Note that I complained about the first link in this thread requiring a password, so I of course am talking about the other link, which did not.
BTW, if someone wrote here that "scientists" had "solved" chess, I would rush right out and buy the magazine; but as for checkers... .
-- help bot
Daniel W. Rouse Jr. - 20 Jul 2007 21:29 GMT > > Computer Program Can't Lose at Checkers > > By RANDOLPH E. SCHMID [quoted text clipped - 34 lines] > game or, as the chosen language suggests, they > merely succeeded in never losing in practice. I would also wonder what rules were in effect when the game of Checkers was reportedly solved.

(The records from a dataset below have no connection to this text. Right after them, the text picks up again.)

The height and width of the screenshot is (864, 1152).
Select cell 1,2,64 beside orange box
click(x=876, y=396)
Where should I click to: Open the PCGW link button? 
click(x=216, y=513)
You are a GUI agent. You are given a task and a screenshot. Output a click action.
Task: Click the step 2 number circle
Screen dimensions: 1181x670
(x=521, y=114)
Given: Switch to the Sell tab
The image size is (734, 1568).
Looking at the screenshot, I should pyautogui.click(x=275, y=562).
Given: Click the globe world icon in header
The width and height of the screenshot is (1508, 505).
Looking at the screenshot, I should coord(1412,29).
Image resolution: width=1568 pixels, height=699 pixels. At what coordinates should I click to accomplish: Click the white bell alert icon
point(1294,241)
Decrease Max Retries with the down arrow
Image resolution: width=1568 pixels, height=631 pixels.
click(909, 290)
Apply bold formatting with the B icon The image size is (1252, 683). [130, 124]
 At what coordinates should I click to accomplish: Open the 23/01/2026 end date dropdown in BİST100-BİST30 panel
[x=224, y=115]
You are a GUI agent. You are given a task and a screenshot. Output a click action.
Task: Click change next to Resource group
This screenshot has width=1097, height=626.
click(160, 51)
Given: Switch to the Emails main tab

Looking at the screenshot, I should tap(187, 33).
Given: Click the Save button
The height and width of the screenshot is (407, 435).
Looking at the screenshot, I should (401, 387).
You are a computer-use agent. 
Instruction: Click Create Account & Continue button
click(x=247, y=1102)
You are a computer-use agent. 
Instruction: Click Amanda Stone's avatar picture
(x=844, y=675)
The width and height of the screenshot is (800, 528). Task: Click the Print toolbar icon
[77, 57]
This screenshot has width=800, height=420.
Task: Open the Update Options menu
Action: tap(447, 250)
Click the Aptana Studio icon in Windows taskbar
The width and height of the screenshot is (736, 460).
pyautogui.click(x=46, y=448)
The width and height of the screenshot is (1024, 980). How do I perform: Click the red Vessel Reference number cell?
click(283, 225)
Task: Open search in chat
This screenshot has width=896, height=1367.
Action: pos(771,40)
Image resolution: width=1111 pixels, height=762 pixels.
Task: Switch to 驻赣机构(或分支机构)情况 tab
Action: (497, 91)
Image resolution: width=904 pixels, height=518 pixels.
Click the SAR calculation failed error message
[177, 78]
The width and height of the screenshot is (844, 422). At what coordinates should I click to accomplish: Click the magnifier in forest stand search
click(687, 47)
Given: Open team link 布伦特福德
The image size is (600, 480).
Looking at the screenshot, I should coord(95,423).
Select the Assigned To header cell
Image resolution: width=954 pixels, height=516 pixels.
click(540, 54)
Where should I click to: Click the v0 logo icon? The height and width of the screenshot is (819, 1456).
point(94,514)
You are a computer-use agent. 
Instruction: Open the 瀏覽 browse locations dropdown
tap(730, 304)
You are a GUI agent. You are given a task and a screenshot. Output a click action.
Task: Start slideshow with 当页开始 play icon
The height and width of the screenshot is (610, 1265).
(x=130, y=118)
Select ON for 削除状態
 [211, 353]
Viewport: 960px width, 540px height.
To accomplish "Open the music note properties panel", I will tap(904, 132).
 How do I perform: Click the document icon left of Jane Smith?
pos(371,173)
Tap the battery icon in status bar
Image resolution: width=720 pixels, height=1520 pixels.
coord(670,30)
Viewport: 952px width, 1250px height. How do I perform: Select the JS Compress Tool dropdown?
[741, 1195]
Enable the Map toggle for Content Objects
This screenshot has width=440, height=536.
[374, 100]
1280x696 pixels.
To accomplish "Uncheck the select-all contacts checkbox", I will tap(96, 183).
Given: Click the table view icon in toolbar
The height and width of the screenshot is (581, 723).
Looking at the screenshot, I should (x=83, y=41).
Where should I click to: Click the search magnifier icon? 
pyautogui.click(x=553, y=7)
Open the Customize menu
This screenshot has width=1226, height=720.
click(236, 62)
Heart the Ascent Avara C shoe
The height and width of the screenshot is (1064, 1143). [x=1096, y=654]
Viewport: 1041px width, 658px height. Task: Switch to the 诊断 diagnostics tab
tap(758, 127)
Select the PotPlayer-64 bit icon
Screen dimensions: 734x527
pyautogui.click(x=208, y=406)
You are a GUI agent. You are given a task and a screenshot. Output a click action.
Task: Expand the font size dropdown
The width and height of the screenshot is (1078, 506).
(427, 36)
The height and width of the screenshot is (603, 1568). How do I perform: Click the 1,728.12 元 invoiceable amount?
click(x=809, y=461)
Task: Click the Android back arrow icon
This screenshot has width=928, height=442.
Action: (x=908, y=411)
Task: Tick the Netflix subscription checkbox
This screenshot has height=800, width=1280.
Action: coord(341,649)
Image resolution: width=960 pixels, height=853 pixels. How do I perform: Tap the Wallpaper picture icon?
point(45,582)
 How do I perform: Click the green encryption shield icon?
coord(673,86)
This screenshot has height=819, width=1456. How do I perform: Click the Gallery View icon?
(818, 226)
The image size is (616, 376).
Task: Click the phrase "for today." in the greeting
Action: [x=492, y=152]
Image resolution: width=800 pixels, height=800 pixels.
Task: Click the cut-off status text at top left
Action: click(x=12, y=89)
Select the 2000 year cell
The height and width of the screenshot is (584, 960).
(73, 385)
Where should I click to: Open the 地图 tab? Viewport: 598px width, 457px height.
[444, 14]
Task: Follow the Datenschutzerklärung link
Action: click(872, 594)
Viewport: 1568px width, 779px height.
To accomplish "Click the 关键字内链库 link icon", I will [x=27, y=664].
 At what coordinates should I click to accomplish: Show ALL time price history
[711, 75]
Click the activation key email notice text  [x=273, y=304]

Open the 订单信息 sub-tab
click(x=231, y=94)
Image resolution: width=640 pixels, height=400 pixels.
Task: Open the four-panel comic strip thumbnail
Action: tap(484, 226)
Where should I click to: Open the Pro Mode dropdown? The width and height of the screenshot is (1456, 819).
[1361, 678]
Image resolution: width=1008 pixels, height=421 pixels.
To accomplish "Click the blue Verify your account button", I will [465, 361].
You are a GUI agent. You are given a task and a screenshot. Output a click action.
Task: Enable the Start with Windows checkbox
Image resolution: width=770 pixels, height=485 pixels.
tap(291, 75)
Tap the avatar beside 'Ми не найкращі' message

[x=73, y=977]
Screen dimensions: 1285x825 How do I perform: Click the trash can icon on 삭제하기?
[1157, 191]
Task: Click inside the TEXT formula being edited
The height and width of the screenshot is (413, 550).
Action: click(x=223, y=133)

Specifically, did they use the mandatory capture or optional capture rules? Mandatory capture apparently allows for "huffing", that is, one player can remove an opponent palyer's checker that did not make a capture when had an open opportunity to capture.
Guy Macon - 21 Jul 2007 00:08 GMT >Specifically, did they use the mandatory capture or optional capture rules? English draughts / American checkers rules. http://en.wikipedia.org/wiki/Draughts
>Mandatory capture apparently allows for "huffing", that is, one player can >remove an opponent palyer's checker that did not make a capture when had an >open opportunity to capture. I believe that tournament rules only allow the opponent to point out that an illegal move was made, with the usual touch rules.